List of tasks>
• 1. Copy out the passage on non-financial reporting from "With regard to" to "the most ambitious.".
• 2. In the passage on non-financial reporting, turn the paragraph beginning "With regard to the horizon" into a short bulleted list that keeps its main facts.
• 3. According to the passage on non-financial reporting, what percentage of Issuers presenting their business model disclose non-financial KPIs?

Extract>

The Guidelines provide orientation on the topics to be covered to gain a comprehensive view of the activity of an entity. 60% of the Issuers have appropriately integrated the non-financial matters in the representation of their business model and strategy.
It has also been noted that 40% of Issuers presenting their business model disclose non-financial Key Performance Indicators (“KPIs”, which are further discussed in this report) in order to illustrate their model in addition to the narrative explanation. Such information is recommended by the Guidelines in order to help readers of information get a better picture of the entity’s business model.
With regard to the horizon, 60% of the Issuers disclose their short-term objectives, but only 30% of them with a longterm view. Also, while Issuers present their strategy with different perspectives, only one Issuer out of four provides a view over time (i.e. short, medium and long term).
Forward-looking information should be accompanied by data, such as targets and/or benchmarks, in order to help investors and stakeholders to put the entity’s performance into context. Such objectives provide the reader of information with a quantitative representation of the strategy.
In practice, a majority of Issuers disclose some targets, whether in quantitative terms or qualitative terms, or both, in particular in relation to environmental matters for which, in general, objectives set by entities are the most numerous, and sometimes the most ambitious.
Benchmarks are usually not used by Issuers, i.e. entities do not measure their own performance against standards or other points of reference. This trend may be driven by a low availability of benchmarks relating to those matters, or across the sectors.
Separately, it was observed that some Issuers make strong commitments which are quantifiable or linked to regulation or worldwide objectives. A fair example of the latter provided by an Issuer is the respect of the Paris Agreement to mitigate global warming (from the main objective to keep the increase in global average temperature to well below 2°C, the European Union took steps to implement its target to reduce greenhouse gases emissions by at least 40% by 2030).

Recorded data>
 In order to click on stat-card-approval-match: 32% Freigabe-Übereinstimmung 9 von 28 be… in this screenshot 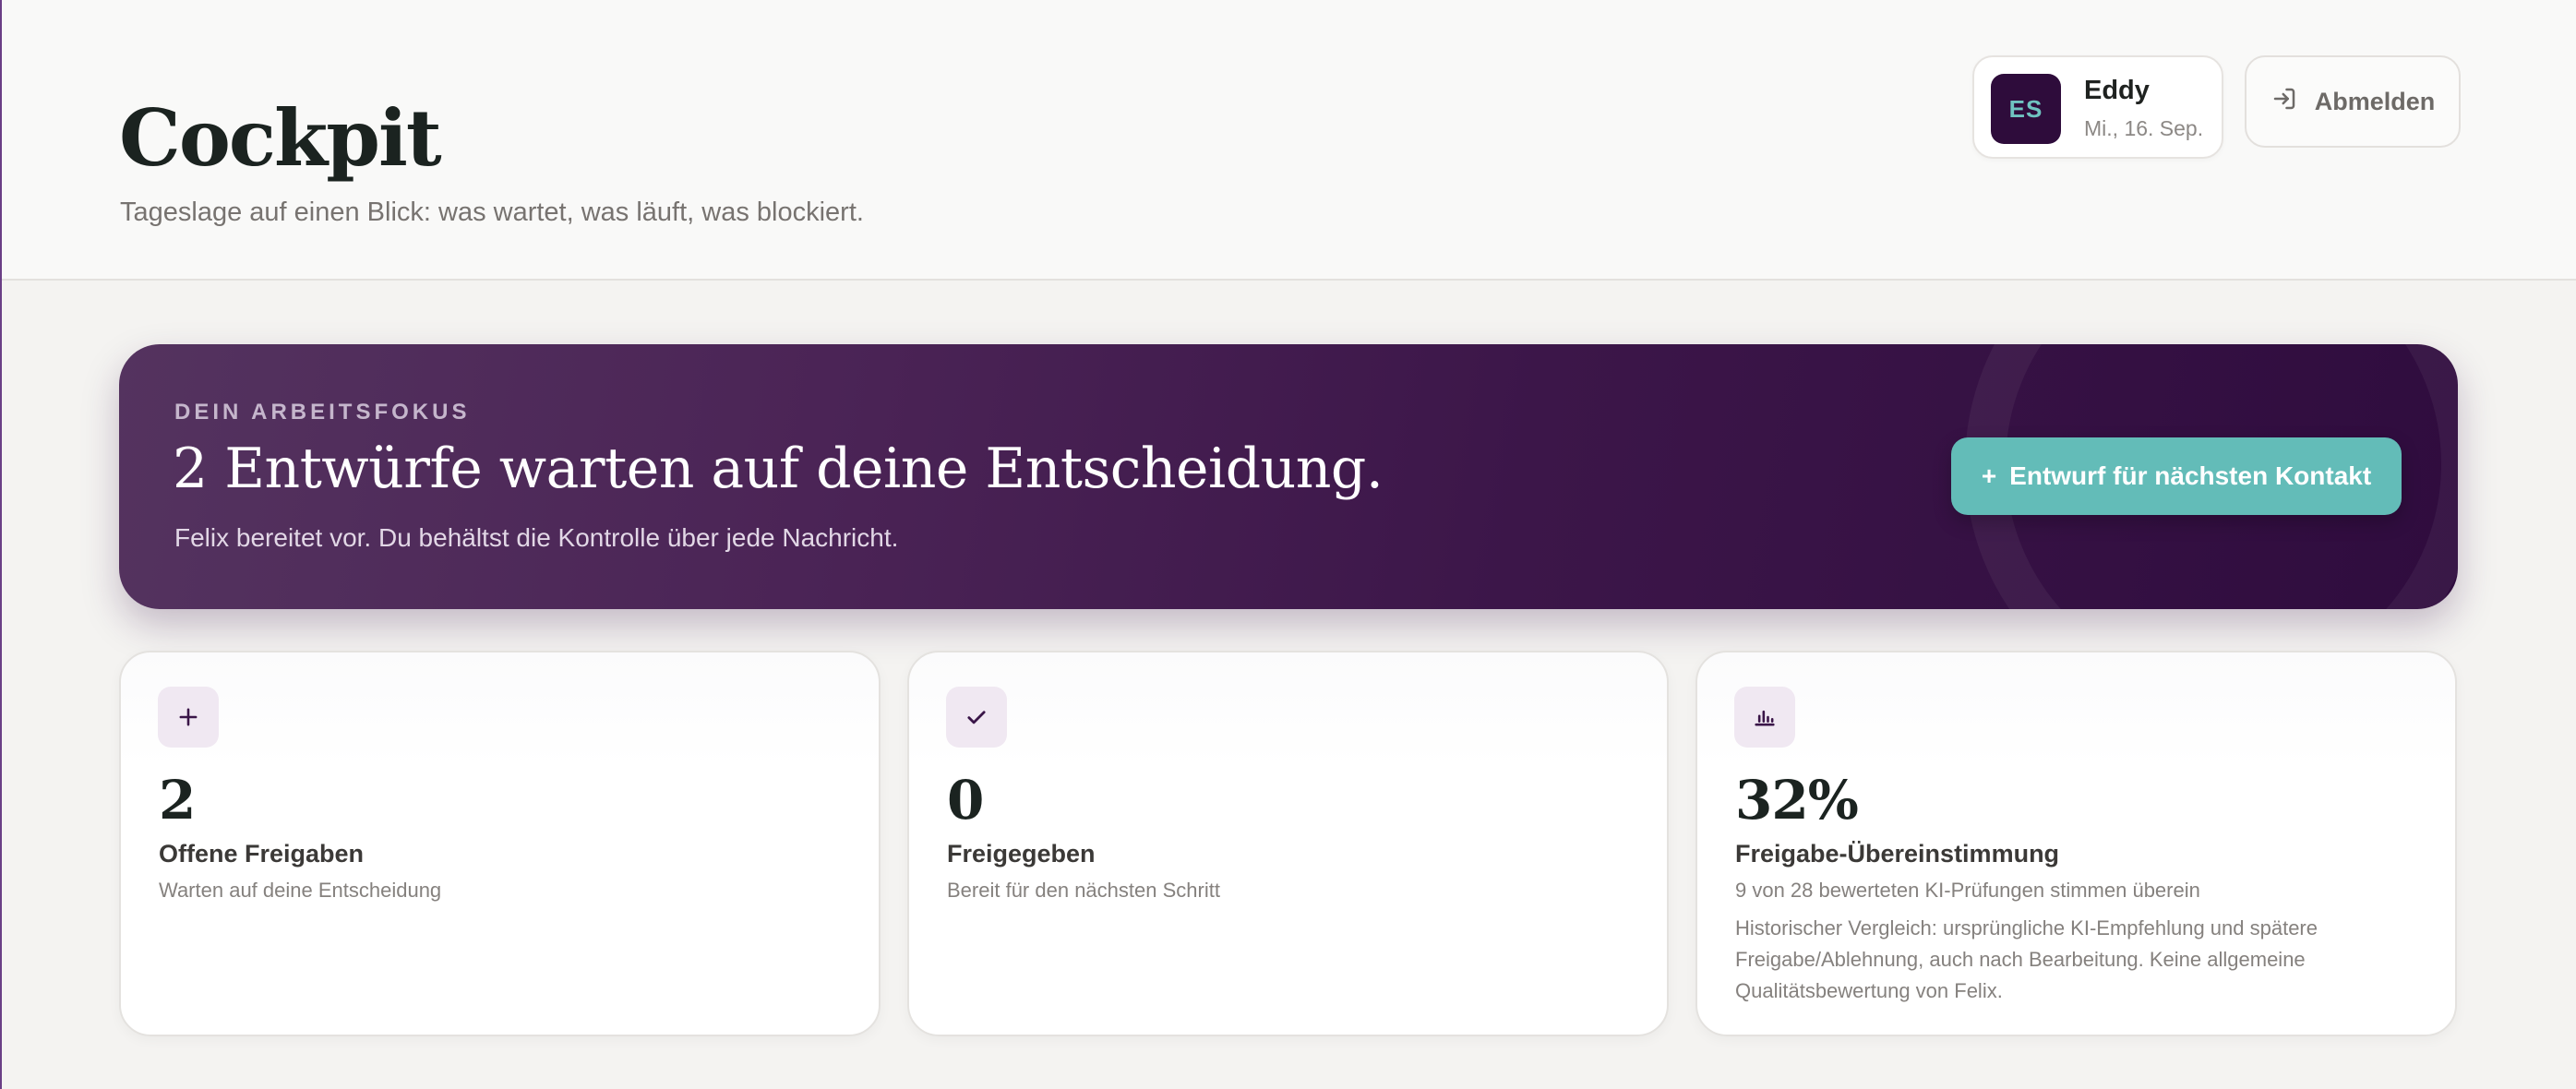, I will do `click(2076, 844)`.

Responses by item number>
• 1.
With regard to the horizon, 60% of the Issuers disclose their short-term objectives, but only 30% of them with a longterm view. Also, while Issuers present their strategy with different perspectives, only one Issuer out of four provides a view over time (i.e. short, medium and long term).
Forward-looking information should be accompanied by data, such as targets and/or benchmarks, in order to help investors and stakeholders to put the entity’s performance into context. Such objectives provide the reader of information with a quantitative representation of the strategy.
In practice, a majority of Issuers disclose some targets, whether in quantitative terms or qualitative terms, or both, in particular in relation to environmental matters for which, in general, objectives set by entities are the most numerous, and sometimes the most ambitious.

• 2.
- 60% of the Issuers disclose their short-term objectives.
- Only 30% of them disclose objectives with a long-term view.
- Issuers present their strategy from different perspectives.
- Only one Issuer in four gives a view over time (short, medium and long term).

• 3. 40%